## SELECTED PASSAGE
If the user is unsure, start with a simple top-five noisy-app list.

Workflow

  1. Set the reset goal. Name the attention problem in plain language, such as fewer interruptions during work, calmer evenings, or less lock-screen noise.
  2. Protect must-ring alerts. Identify alerts that should remain immediate and avoid changing emergency, safety, accessibility, caregiver, or medical communications.
  3. List noisy apps. Capture the user's top noisy apps by memory and sort them without reviewing private content.
  4. Choose notification actions. Assign each app to keep immediate, mute, batch, badge-only, quiet delivery, summary, or review later.
  5. Reduce notification surfaces. Decide where to remove sound, vibration, banners, lock-screen previews, or badges when those are the problem.
  6. Create batch windows. Pick one to three intentional check times for apps that do not need immediate attention.
  7. Write simple rules. Convert choices into plain rules, such as "messages from family stay immediate" or "shopping apps are badge-only."
  8. Schedule a review. Set a low-friction follow-up date to keep, loosen, or tighten the rules.
  9. Return the reset card. Provide a 20-minute action sequence, app decision table, and review prompt.

App Decision Categories

Use these categories as needed:

  • Keep immediate: truly time-sensitive and wanted alerts.
  • VIP immediate: a narrow person or channel already chosen by the phone owner.
  • Quiet delivery: useful but not interruptive.
  • Batch check: useful only at chosen times.
  • Badge-only: visible when opening the phone, not interrupting the user.
  • Mute for now: low-value or promotional interruptions.
  • Review later: unclear app that should not be changed hastily.
  • Leave unchanged: emergency, safety, accessibility, caregiver, medical, or other critical alerts.

Avoid judging the user's apps or relationships. The user decides what matters.

## YOUR TASKS
1) Reproduce the part of the notification reset guide starting at "App Decision Categories" and ending at "or promotional interruptions.".
2) According to the notification reset guide, how many intentional check times should be picked when creating batch windows?

## RECORDED DATA
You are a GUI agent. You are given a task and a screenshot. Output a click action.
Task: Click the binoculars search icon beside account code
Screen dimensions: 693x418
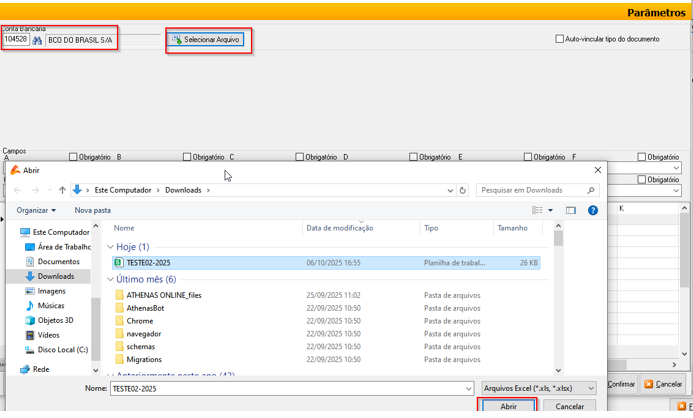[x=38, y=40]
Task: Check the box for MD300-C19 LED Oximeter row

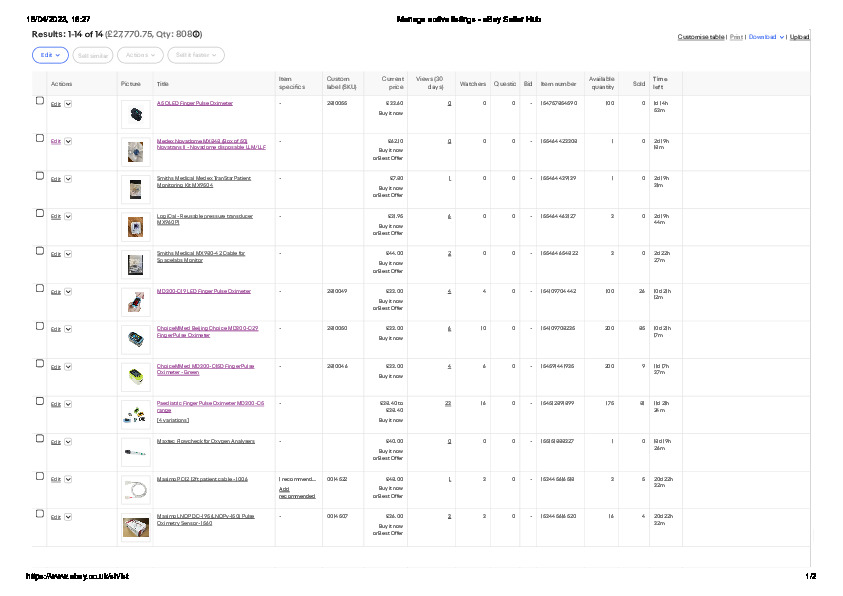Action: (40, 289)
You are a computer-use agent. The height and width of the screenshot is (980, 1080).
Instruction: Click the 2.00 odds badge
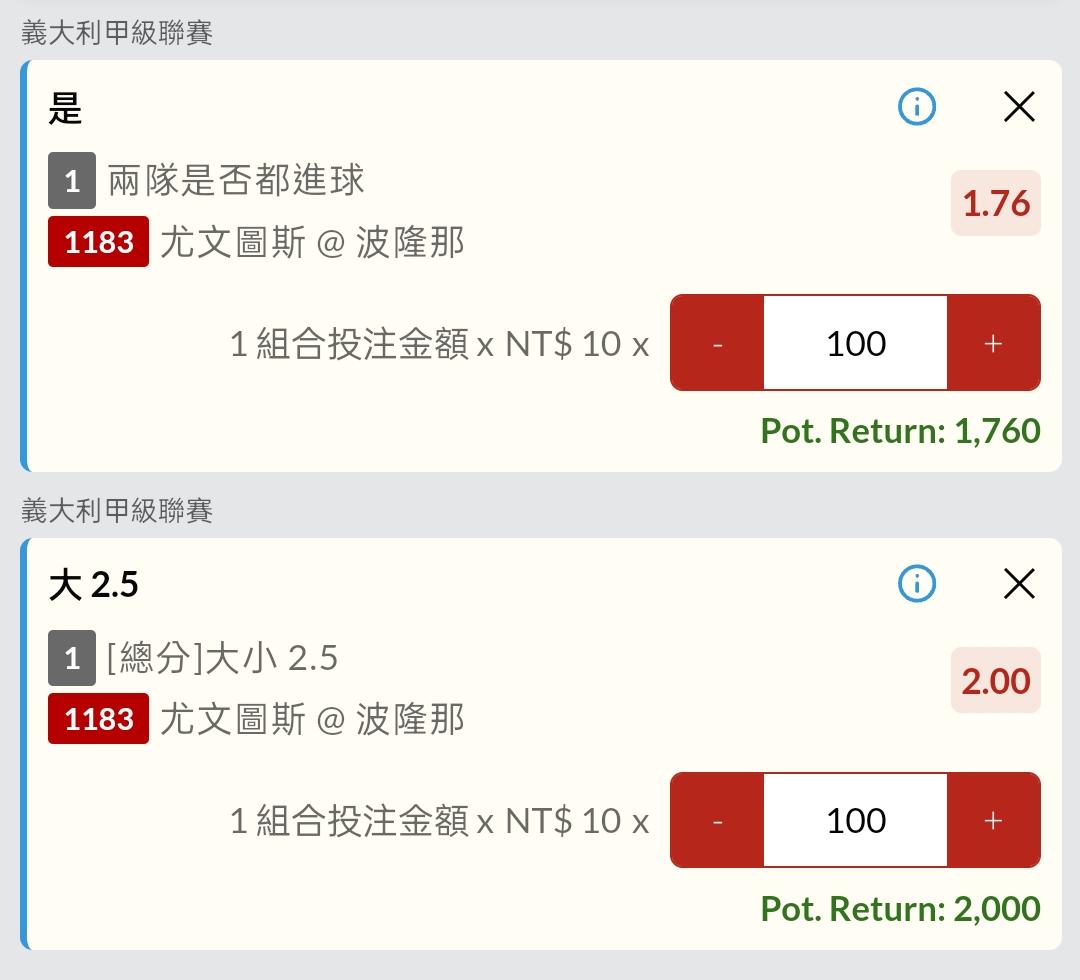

## YOUR WRITTEN ANSWERS
1)
App Decision Categories

Use these categories as needed:

  • Keep immediate: truly time-sensitive and wanted alerts.
  • VIP immediate: a narrow person or channel already chosen by the phone owner.
  • Quiet delivery: useful but not interruptive.
  • Batch check: useful only at chosen times.
  • Badge-only: visible when opening the phone, not interrupting the user.
  • Mute for now: low-value or promotional interruptions.

2) One to three.